Benefit 6: Prevents Context Pollution
Long sessions accumulate cruft:
- Failed attempts stay in context
- Wrong assumptions persist
- The agent “remembers” things that aren’t true
Ralph: each iteration is clean. No baggage. The agent works from current reality (git + files), not from its confused memory.
The Philosophical Bit
Ralph works because it embraces a truth about AI agents: they’re bad at remembering but good at following instructions.
What agents are bad at:
- Maintaining coherent beliefs across 100 messages
- Not contradicting themselves
- Remembering what they decided 50 messages ago
- Keeping context in mind as the window fills
What agents are good at:
- Reading files
- Following explicit step-by-step instructions
- Making one decision based on current state
- Writing structured output
Ralph’s design:
- Don’t ask the agent to remember (it’s bad at that)
- Ask the agent to read, decide, execute, document (it’s good at that)
- Put memory in files (computers are good at that)
- Make the loop dumb (bash is good at that)
The result: A system where each component does what it’s good at.

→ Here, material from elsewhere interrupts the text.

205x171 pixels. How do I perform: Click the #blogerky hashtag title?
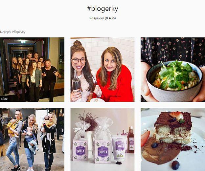pos(103,9)
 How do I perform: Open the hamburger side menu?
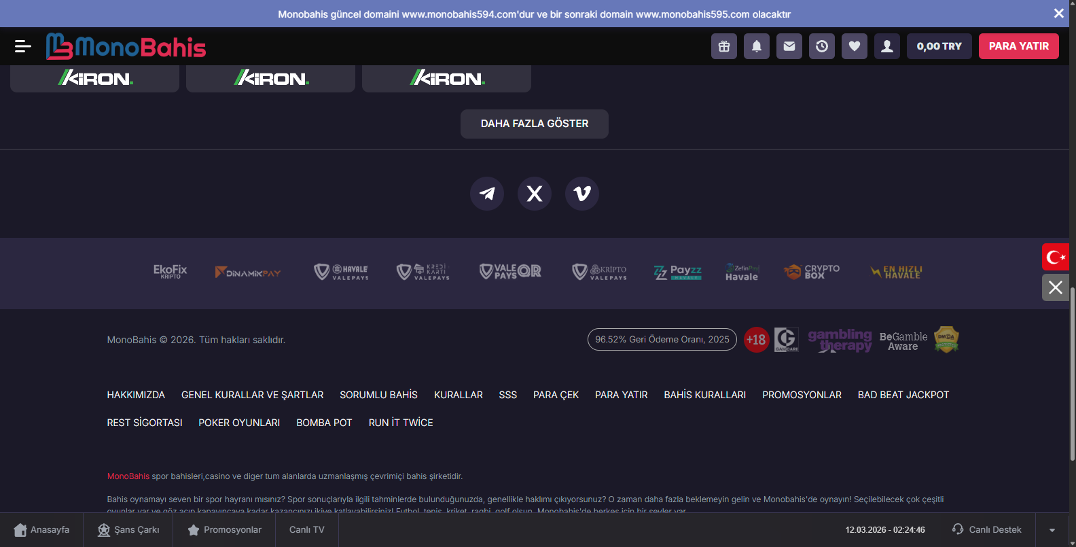22,46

The agent isn’t trying to be something it’s not (a reliable long-term memory system). It’s just a decision-making engine that reads state, takes action, writes state.
What You’ve Learned
The Ralph Wiggum Technique is:
- Fresh agent per iteration (amnesia as a feature)
- State in files (prd.json, progress.txt, git)
- One task per iteration (discipline enforced by prompt)
- Loop until complete (bash script, simple and dumb)
When to use Ralph:
- Building features with 5-50 user stories
- When you need reliability over cleverness
- When you want incremental progress you can inspect
- When you might need to pause/resume work
- When you want to avoid context window hell
When NOT to use Ralph:
- Single simple tasks (overkill)
- Exploratory work where requirements change constantly
- When you need the agent to make creative leaps (fresh context = no creative thread)
- When setup cost (PRD creation) exceeds implementation time
Sometimes the best AI architecture is one that assumes the AI is dumb and builds external scaffolding to keep it on track.
Ralph Wiggum makes terrible decisions but survives because of structure. Your AI agent is the same.